_Your objective_
From the article below on Egypt's post-revolution entertainment scene, quote word for word the passage that begins with the words "As I watched" and ends with "of the people.".

_Text segment_
The Post Revolution Entertainment Scene in Egypt

Protest at the Cairo Opera house

by Leila Farid
posted 11-20-13

As I sat in the Gomhoreya Theater the other day waiting for the ballet to start, I felt happy just to be there. Only a few short months ago, the dancers and staff had been on strike. They were demonstrating against a statement by the former Islamic Minister of Culture, calling the ballet “nudity” and “indecent” and proposing to eradicate it all together.

As I watched the gorgeous rendition of the old folk tale “Ayoub wa Nassa” by the Opera’s Forsen el Shar’a Ensemble, I couldn’t help but think of how close Egypt came to going down a road where dance, secular literature and film may have become dinosaurs of the past.

Since the massive demonstrations that lead to the ousting of Islamic president Mohamed Morsi, Egypt breathed a short sigh of relief. The two kilometer long gas lines are gone, the cost of electricity has been cut by at least half (and it actually works-no more day long power cuts), and water comes out of the tap when you turn it on. Essentials have been restored which make daily life easier. The sense of lawlessness that permeated the streets during Morsi’s presidency is gone. The police are back and the military is a presence again with the majority support of the people.

Now starts the long and grueling rebuilding of the country. Writing a new constitution, managing effectively the countries resources, establishing social programs and minimum wage, addressing the gas crisis, organizing a new and fair presidential election are just a few of the problems facing the interim government. Also the followers of ex-president Morsi did not go quietly. There are incidents every few days where Morsi’s followers retaliate for what they saw as a coup. The universities are hot beds for clashes between students who supported Morsi and the students who support his ousting.

For artists, we lived a very long year under Morsi’s presidency, wondering when and where the axe would fall and would it be our art form that was next on the chopping block. Tax cases were brought against most working dancers in Egypt and even those who had retired or returned to their own countries. The Islamists did not stop us from working but they made us pay for being dancers, literally.

It would have been hard to find a dancer in Egypt who didn’t celebrate the exit of Morsi and his government.

Just as the threat to our art form from the Islamists is gone, we face another one, economics. For dancers in particular, the elation at having a secular government has been replaced with the numbness of the dry spell that is already upon us.

Lynette had asked me when I was in the States over Ramadan last Summer, to update the Cairo clubs page, which was originally added in 2007, and updated in 2009, investment and industry has given people hope that this summer things will start to turn around. But the winter we are facing is long and cold.

_Raw data_
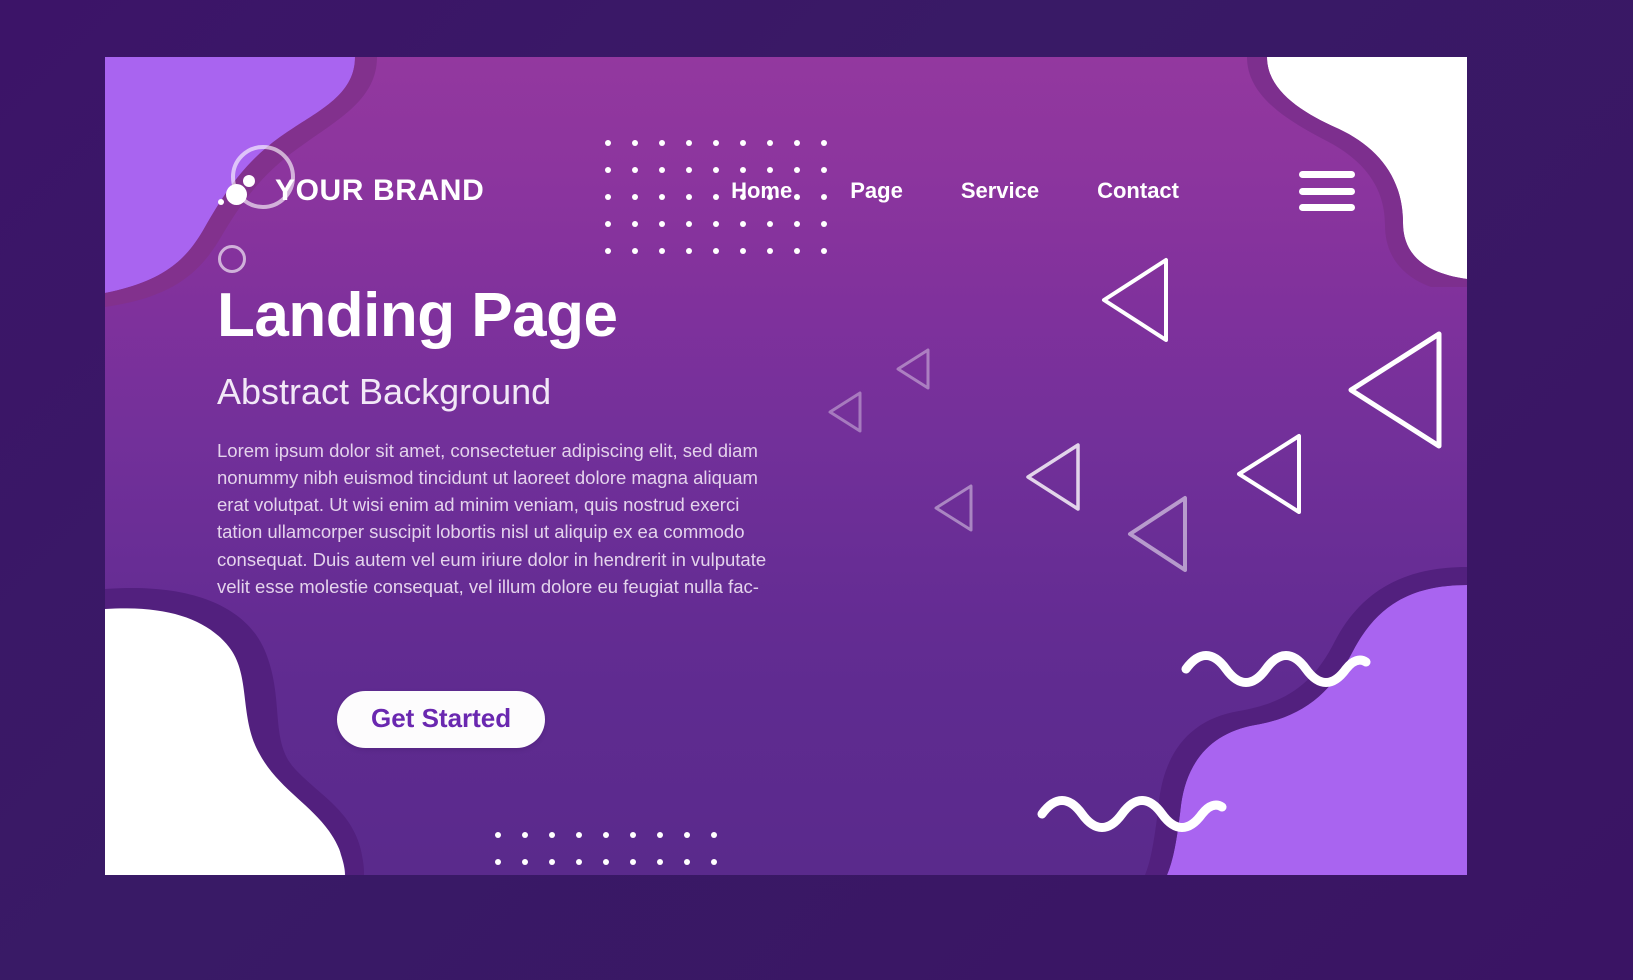 The image size is (1633, 980). Describe the element at coordinates (221, 202) in the screenshot. I see `logo-dot-small` at that location.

_Solution to this task_
As I watched the gorgeous rendition of the old folk tale “Ayoub wa Nassa” by the Opera’s Forsen el Shar’a Ensemble, I couldn’t help but think of how close Egypt came to going down a road where dance, secular literature and film may have become dinosaurs of the past.

Since the massive demonstrations that lead to the ousting of Islamic president Mohamed Morsi, Egypt breathed a short sigh of relief. The two kilometer long gas lines are gone, the cost of electricity has been cut by at least half (and it actually works-no more day long power cuts), and water comes out of the tap when you turn it on. Essentials have been restored which make daily life easier. The sense of lawlessness that permeated the streets during Morsi’s presidency is gone. The police are back and the military is a presence again with the majority support of the people.